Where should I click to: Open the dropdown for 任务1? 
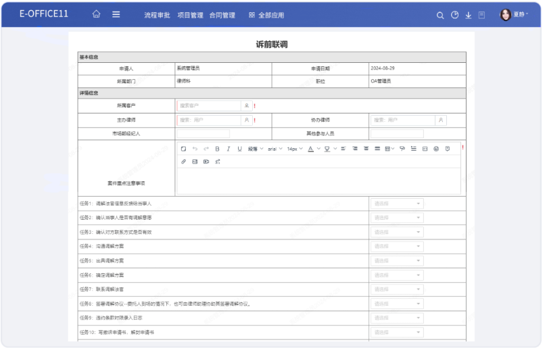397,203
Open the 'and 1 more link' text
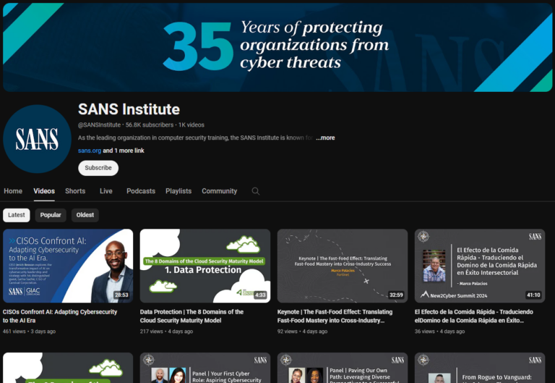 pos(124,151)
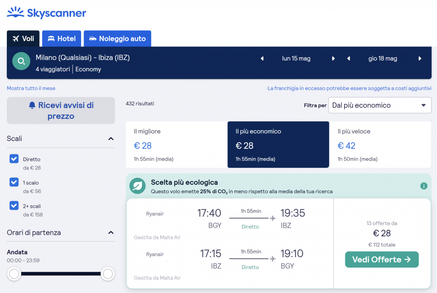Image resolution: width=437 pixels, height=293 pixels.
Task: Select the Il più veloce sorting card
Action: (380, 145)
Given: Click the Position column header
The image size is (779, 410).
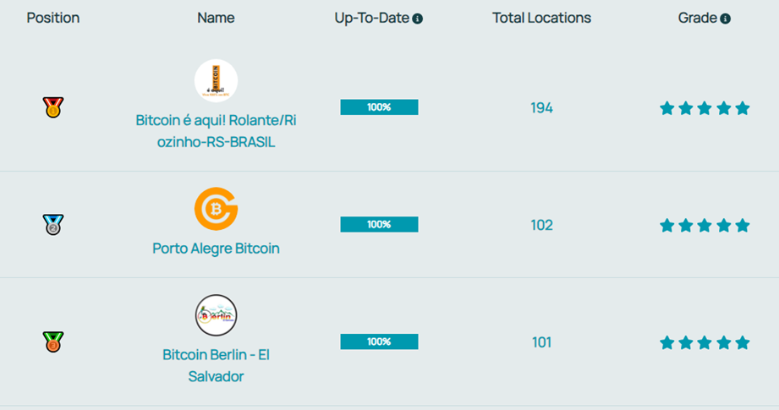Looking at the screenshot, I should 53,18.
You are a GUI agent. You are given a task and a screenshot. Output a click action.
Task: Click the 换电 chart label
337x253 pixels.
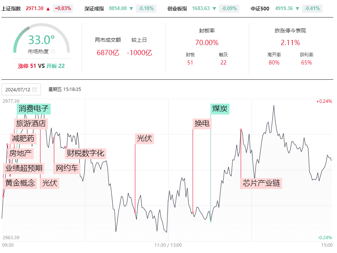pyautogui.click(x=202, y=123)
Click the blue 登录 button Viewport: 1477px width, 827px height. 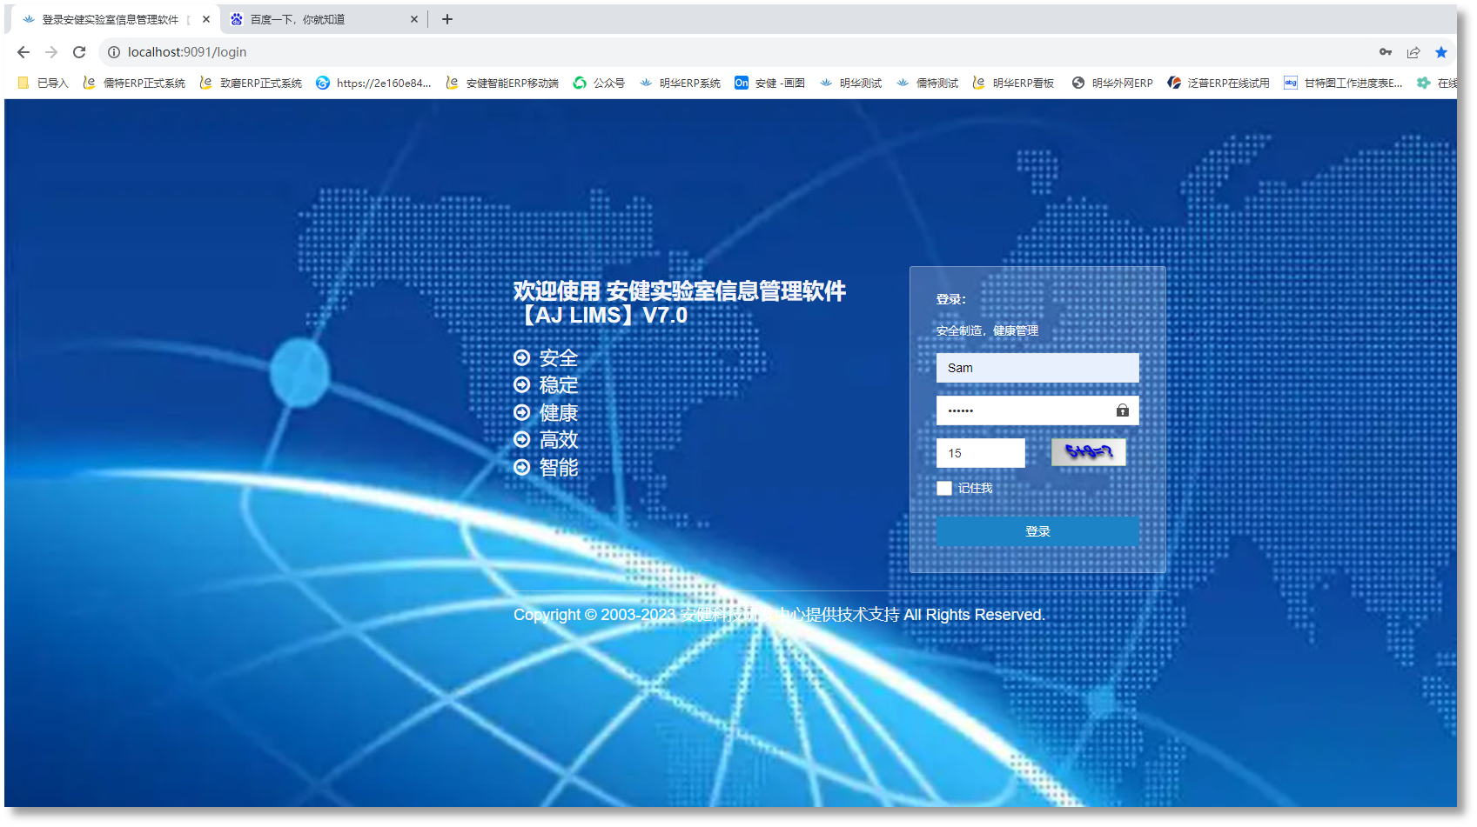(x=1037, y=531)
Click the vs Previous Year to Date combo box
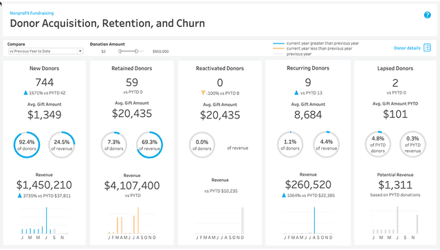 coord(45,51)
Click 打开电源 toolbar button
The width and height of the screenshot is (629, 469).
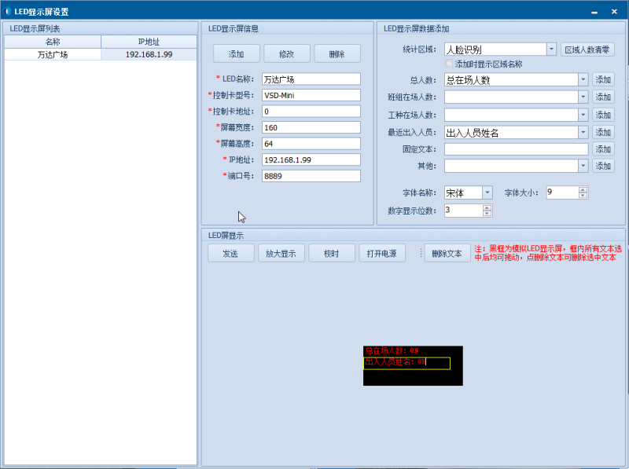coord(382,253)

______________________________

Please reproduce only the lines from the one holding "Click 打开电源 toolbar button" through the final line of the listing above, both included, with each picture left out.

Click 打开电源 toolbar button
The width and height of the screenshot is (629, 469).
coord(382,253)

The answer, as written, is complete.